▸ Assigned task:
If a line in the data below contains the word "will", copy it out.

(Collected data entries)
---

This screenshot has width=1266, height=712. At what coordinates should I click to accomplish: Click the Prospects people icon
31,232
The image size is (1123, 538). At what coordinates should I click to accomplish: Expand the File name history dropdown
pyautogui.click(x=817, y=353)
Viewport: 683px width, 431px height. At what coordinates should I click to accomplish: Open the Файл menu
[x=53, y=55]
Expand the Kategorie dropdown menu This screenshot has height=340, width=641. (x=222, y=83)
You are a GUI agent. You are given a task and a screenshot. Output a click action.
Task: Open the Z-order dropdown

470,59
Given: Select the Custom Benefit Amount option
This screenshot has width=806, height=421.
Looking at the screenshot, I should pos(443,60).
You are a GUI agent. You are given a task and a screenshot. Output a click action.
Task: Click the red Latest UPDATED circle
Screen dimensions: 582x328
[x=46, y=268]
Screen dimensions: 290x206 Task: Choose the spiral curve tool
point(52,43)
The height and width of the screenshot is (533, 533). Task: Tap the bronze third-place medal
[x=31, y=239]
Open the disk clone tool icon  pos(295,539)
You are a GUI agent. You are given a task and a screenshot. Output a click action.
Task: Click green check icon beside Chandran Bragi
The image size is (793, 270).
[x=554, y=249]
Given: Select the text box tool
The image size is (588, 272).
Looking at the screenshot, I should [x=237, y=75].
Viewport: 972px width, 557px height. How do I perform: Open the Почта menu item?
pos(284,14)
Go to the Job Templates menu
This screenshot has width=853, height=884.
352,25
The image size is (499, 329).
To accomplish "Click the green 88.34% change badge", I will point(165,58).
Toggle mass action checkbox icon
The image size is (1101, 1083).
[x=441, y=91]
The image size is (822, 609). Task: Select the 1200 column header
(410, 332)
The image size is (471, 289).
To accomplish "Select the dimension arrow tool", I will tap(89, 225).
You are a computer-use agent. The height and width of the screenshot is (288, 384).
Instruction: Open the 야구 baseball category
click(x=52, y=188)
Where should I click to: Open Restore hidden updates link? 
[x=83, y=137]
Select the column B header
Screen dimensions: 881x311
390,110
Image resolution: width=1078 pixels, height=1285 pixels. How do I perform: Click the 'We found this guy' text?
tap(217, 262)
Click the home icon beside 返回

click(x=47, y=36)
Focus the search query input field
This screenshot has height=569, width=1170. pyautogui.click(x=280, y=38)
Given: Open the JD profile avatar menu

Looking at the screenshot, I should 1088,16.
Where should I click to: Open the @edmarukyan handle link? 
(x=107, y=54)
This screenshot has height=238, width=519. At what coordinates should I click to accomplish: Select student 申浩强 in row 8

---

▸ Worked solution:
To accomplish "Click the green 88.34% change badge", I will point(165,58).
To accomplish "Select the dimension arrow tool", I will tap(89, 225).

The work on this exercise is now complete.